Steve Hansen was the man who discovered this most famous Otago Boys’ High School Alumnus more than a decade and a half ago, and who urged then Canterbury Rugby CEO Steve Tew to sign him. Steve Hansen is now the head coach of the national side. Steve Tew is now the CEO of New Zealand Rugby. It surely is no coincidence that they were the men who set the greatest of all time on his path to professional rugby player.
Steve Hansen said, “He [McCaw] arrived on the scene as a pimply faced schoolboy who was raw but keen to learn. He leaves with less pimples but still with a desire to learn.
“I’ll tell you this: he had a certain skill but he couldn’t catch, couldn’t pass, and couldn’t run.”
Steve Tew said, “I’m glad Steve didn’t give me that information when he was asking me to sign him, otherwise the call would have probably been made a little later than it was”
Steve Hansen let the line wash over him like so many gags before it and added the defining characteristic that he was originally, and perpetually attracted to.
“He would come to me before every season and ask me what he needed to get better at. And then he would go away and work on it.”

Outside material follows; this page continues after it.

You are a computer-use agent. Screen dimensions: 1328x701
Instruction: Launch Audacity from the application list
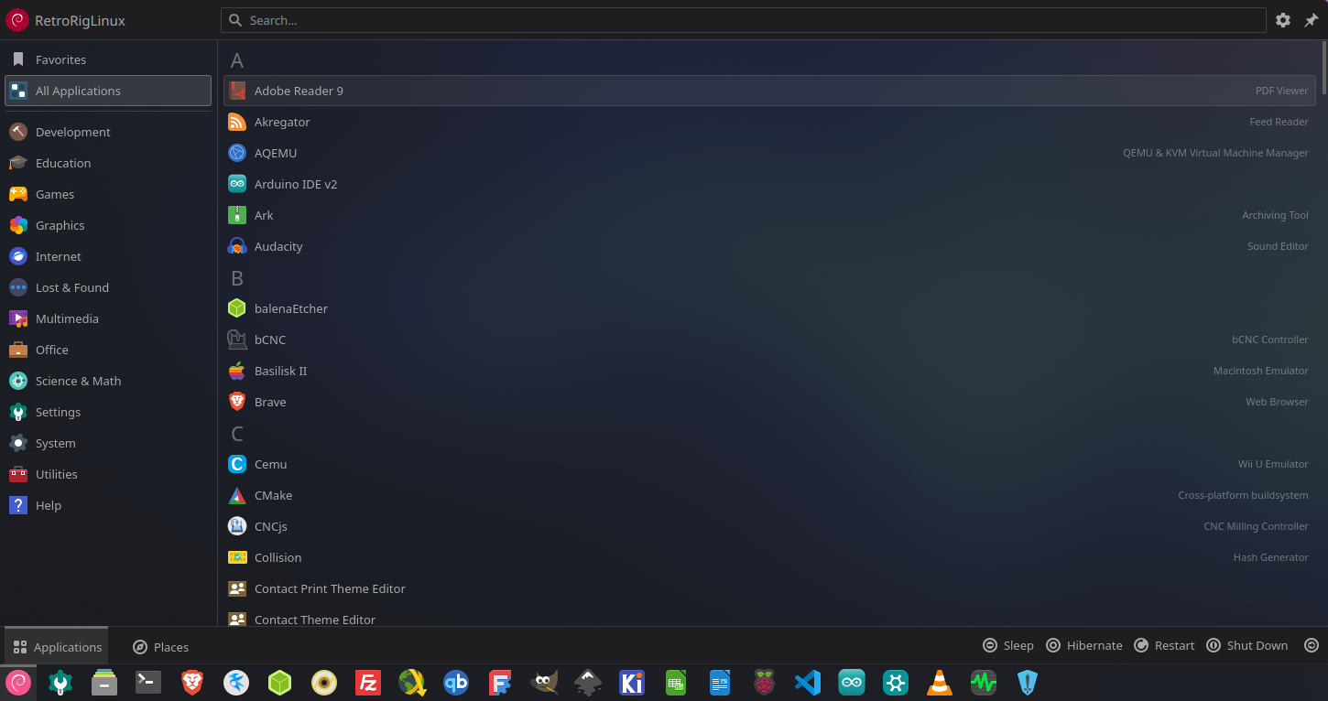[x=278, y=246]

And perhaps that’s the thing that made McCaw’s career so extraordinary. He wasn’t a ball runner, or a passer or a catcher when he first began this odyssey. He was a manic and fearless kid who would chase the ball all day long and win turnovers. And he was the best at it. And then he learned how to run and how to pass and how to catch. He did this over a career during which 132 other players received All Blacks caps. More than 20 very good loose forwards came and went while McCaw set up camp inside the number seven jersey.
Tributes came in to the room via a big screen. There was Conrad Smith who talked about the privilege of playing alongside his captain. There was Jean de Villiers, the great South African centre and McCaw’s great friend and rival – a man who had his own finale cruelly ripped from him by a tournament-ending injury at this year’s rugby world cup.
“As a fierce competitor it pains me to say this,” he said. “But you are simply one of the greatest of all time.”
Todd Blackadder spoke of what McCaw meant to the Crusaders and to Canterbury rugby. Andrew Mehrtens took some of the credit for McCaw’s work ethic by suggesting that McCaw spent so long covering for Mehrtens’ renowned lack of tackling that he couldn’t help but become great at it.
McCaw watched these tributes, as uncomfortable as ever with the praise. He fought back the obvious wave of emotion, rested his chin on his gnarled hand and fixed his eyes on some target in the near distance. He was visibly moved by the tribute from de Villiers, and visibly relieved when he got to laugh at Mehrtens.
And then he spoke of the future. He will fly helicopters and gain his commercial pilot’s licence. He will have sponsor commitments that he is sure will keep him busy. He will not be persuaded to play rugby for any kind of foreign cash. This is the kid from Kurow who still likes the fact that Kiwis just treat him as a normal guy. He only rarely craves anonymity.
And above all, he has no regrets.
“I have been hugely privileged to do what I have done for so long,” he said. “I have been in some great teams with some very good men and to be a part of the last few weeks especially has been truly rewarding.”
And then he looked around the room, and thought about one last thing to say. Maybe he was trying to convince himself again. Or maybe he was trying to convince the room. Or maybe – just maybe – he was simply being good old straight up and down, straight down the line Richie McCaw.
“I don’t sit here with any sadness,” he said. “I sit here very happy about what I have done.”
And just like that, Richie McCaw was gone.